Just an out of date plug for the best teen comedy of all time:

Most teen comedies are constructed so as to make us feel nostalgic for the teen years we never in fact had: full of nonstop laughs, endless partying, exciting adventures, witty friends, and plenty of sex -- with the appropriate upbeat mood music in the background. (Think Porky's, or the American Pie series.) Many of the actors in those movies, especially the females, look like models.

Superbad was all about not having the slick comebacks, not being popular, not being able to beat up the bully, and not getting laid. And the characters looked like people you actually knew in high school.

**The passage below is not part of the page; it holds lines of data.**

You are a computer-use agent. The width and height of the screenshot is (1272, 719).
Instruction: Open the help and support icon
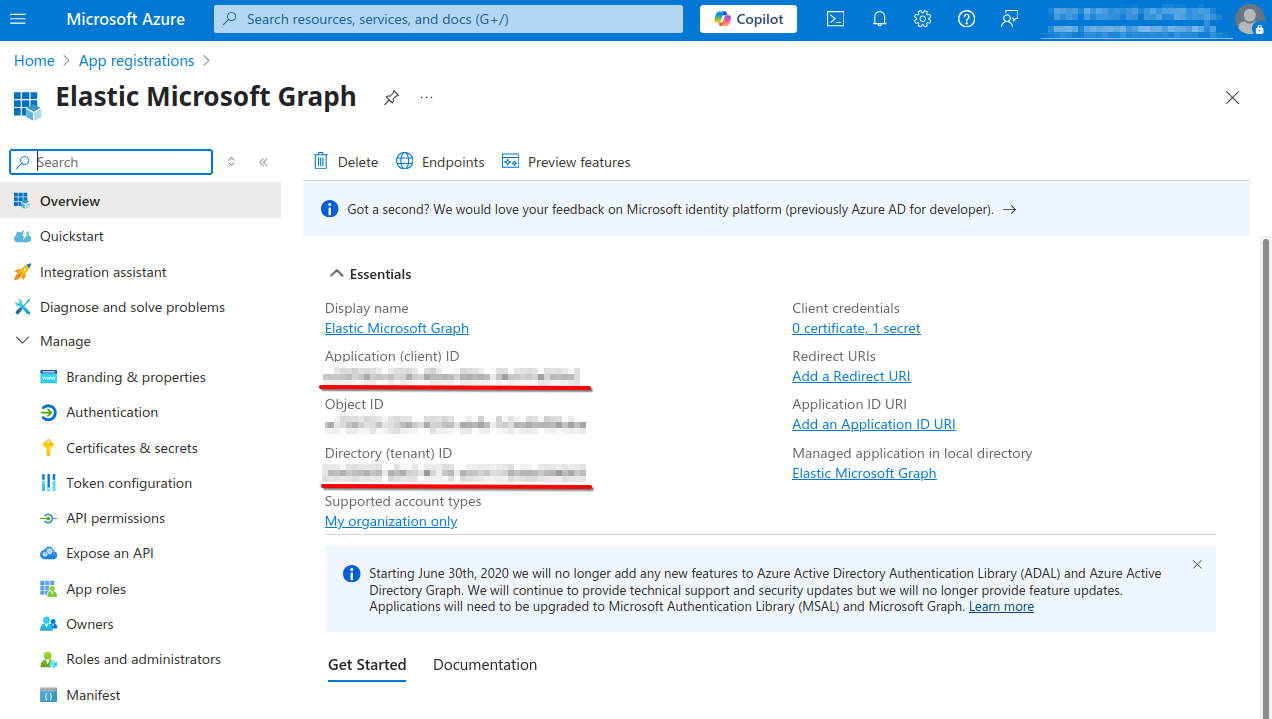966,19
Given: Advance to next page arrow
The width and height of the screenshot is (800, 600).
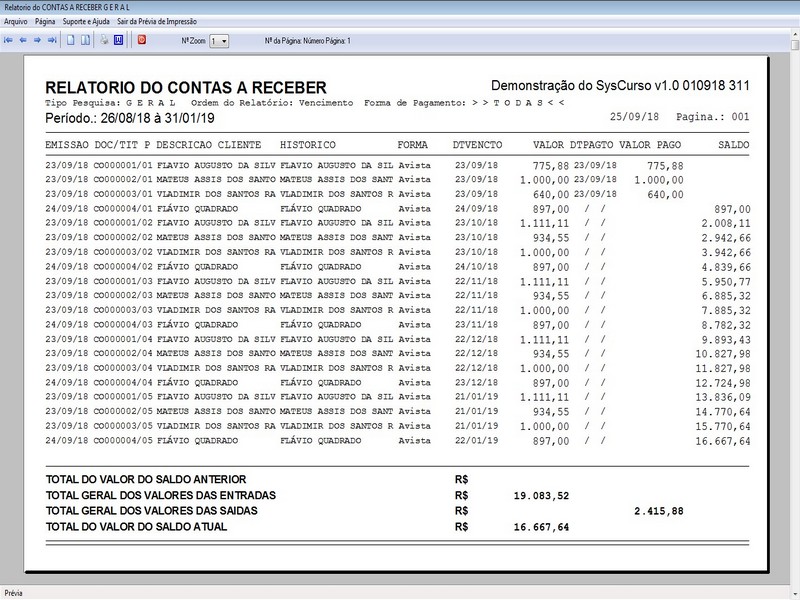Looking at the screenshot, I should pos(37,40).
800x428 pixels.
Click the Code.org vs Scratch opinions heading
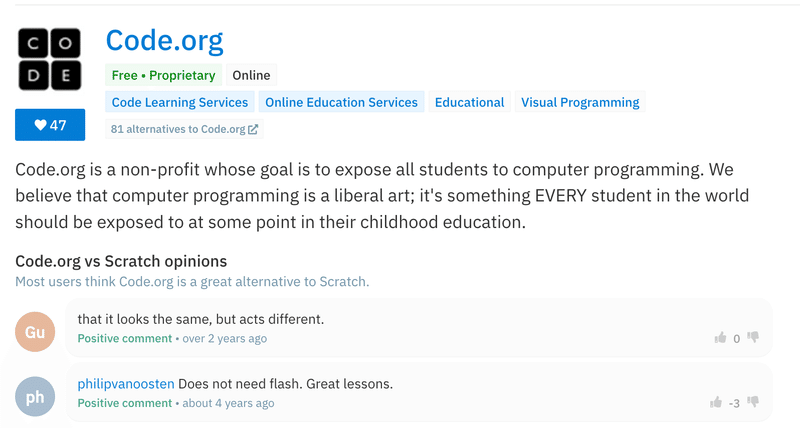point(121,261)
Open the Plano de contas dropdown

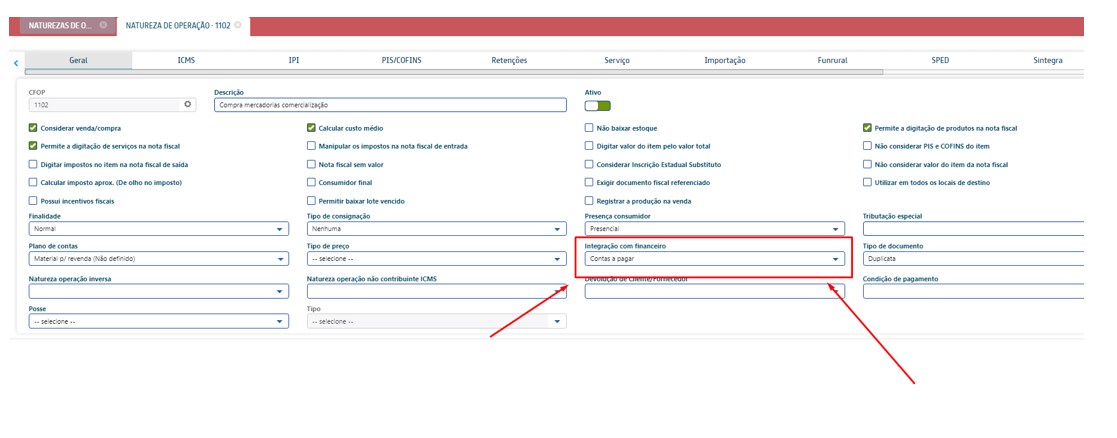coord(280,259)
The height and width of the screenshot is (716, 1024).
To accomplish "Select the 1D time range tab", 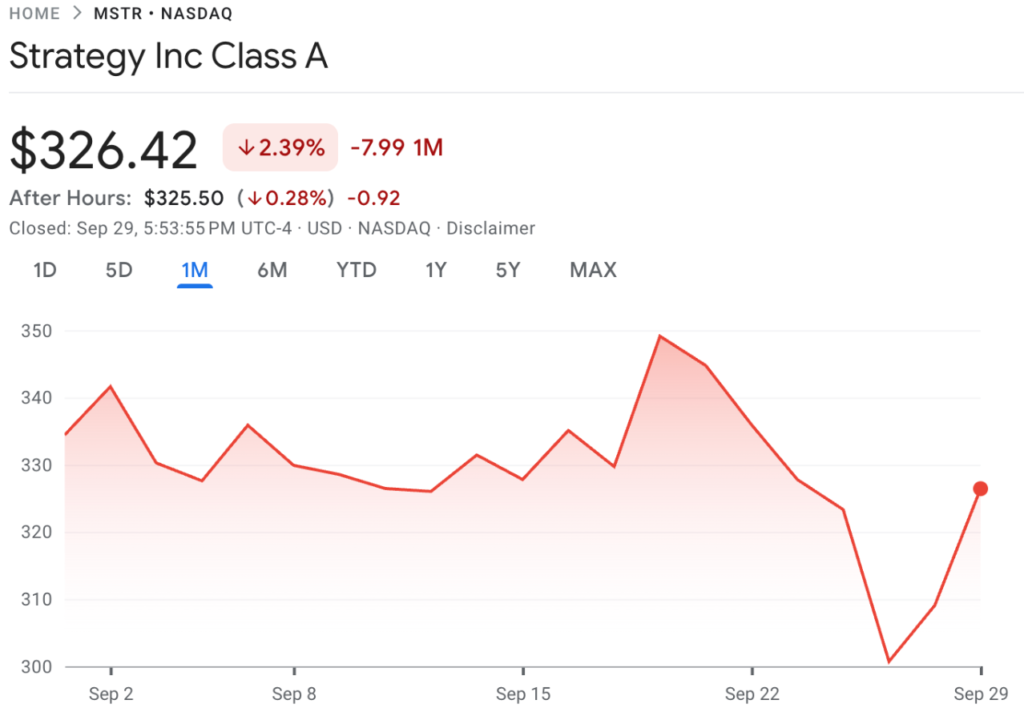I will click(44, 270).
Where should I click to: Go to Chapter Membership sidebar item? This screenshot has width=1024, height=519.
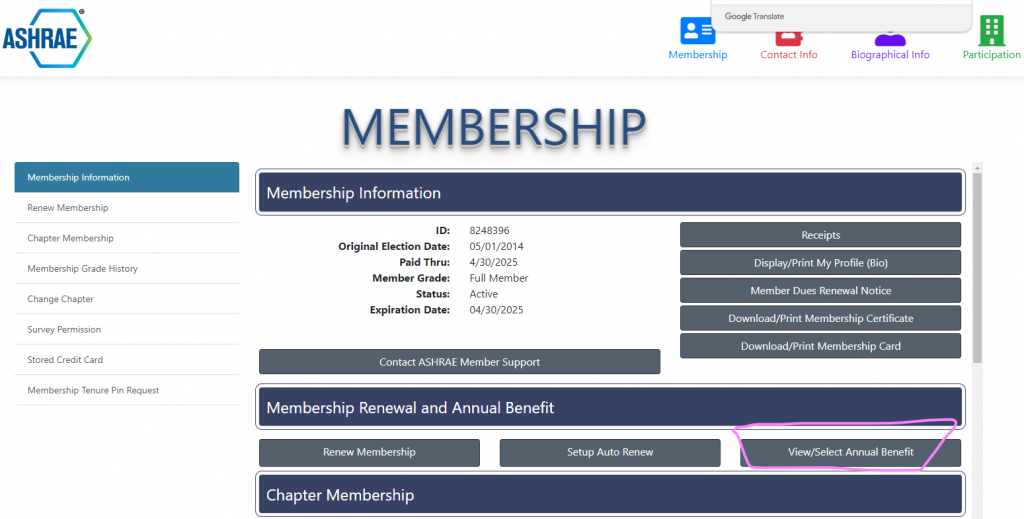pyautogui.click(x=71, y=238)
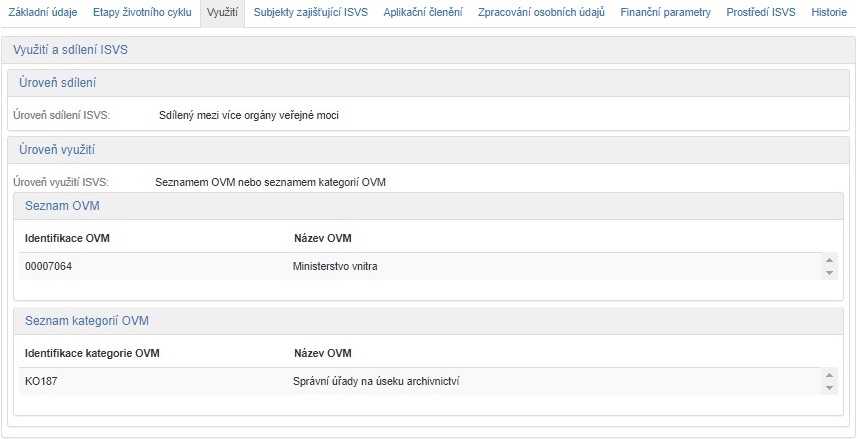Go to Subjekty zajišťující ISVS tab

[311, 13]
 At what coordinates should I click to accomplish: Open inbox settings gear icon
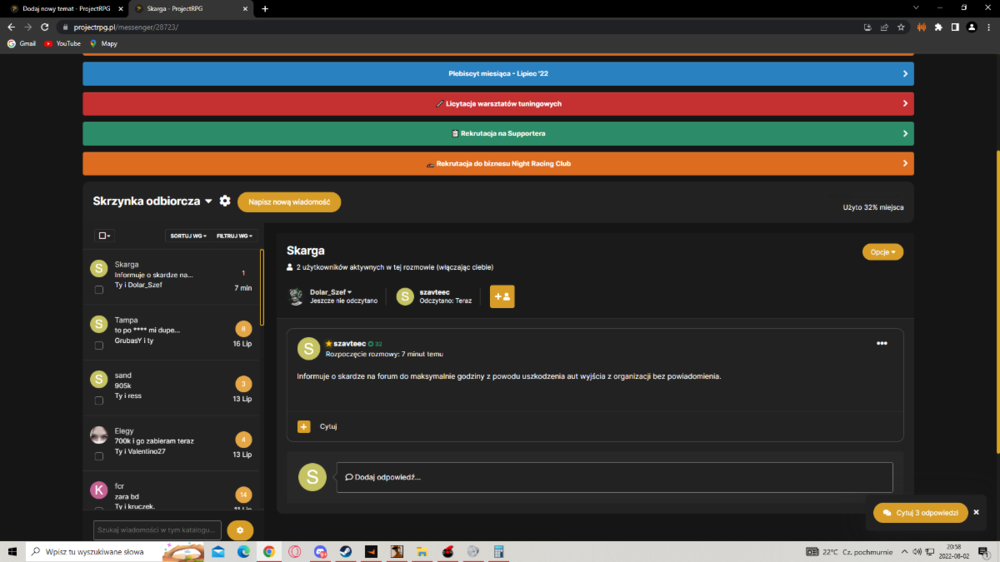(224, 201)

It's this realism that makes it so funny. McLovin, the personification of teenage awkwardness, may be the funniest character ever.

The only false note in the movie was the injection of those two SNL-style wild and crazy cops who let McLovin shoot their guns, help wreck their car, etc. They're part of the plot, which gradually moves toward making McLovin a hero in the eyes of his classmates. But this denouement could have come about without those ridiculous scenes.

Judd Apatow's other films have been good, but not as good. His biggest strength is his ability to show people acting pathetically. But as he graduated from high school comedies, Apatow's characters became more successful and thus harder to identify with. In Forgetting Sarah Marshall, the protagonist, a successful music writer, loses his good-looking girlfriend, an actress, to a rock star. He then runs into them at an expensive resort in Hawaii, where he befriends the rock star, romances the gorgeous hotel receptionist, and is once again pursued by his ex-girlfriend, whom he then gets to reject.

Gee, that really resonates with me.

Knocked Up was a little better, even if the main romantic interest, played by Katherine Heigl, was a successful TV personality.

Superbad, on the other hand, deserves every bit of the cult following it has attracted.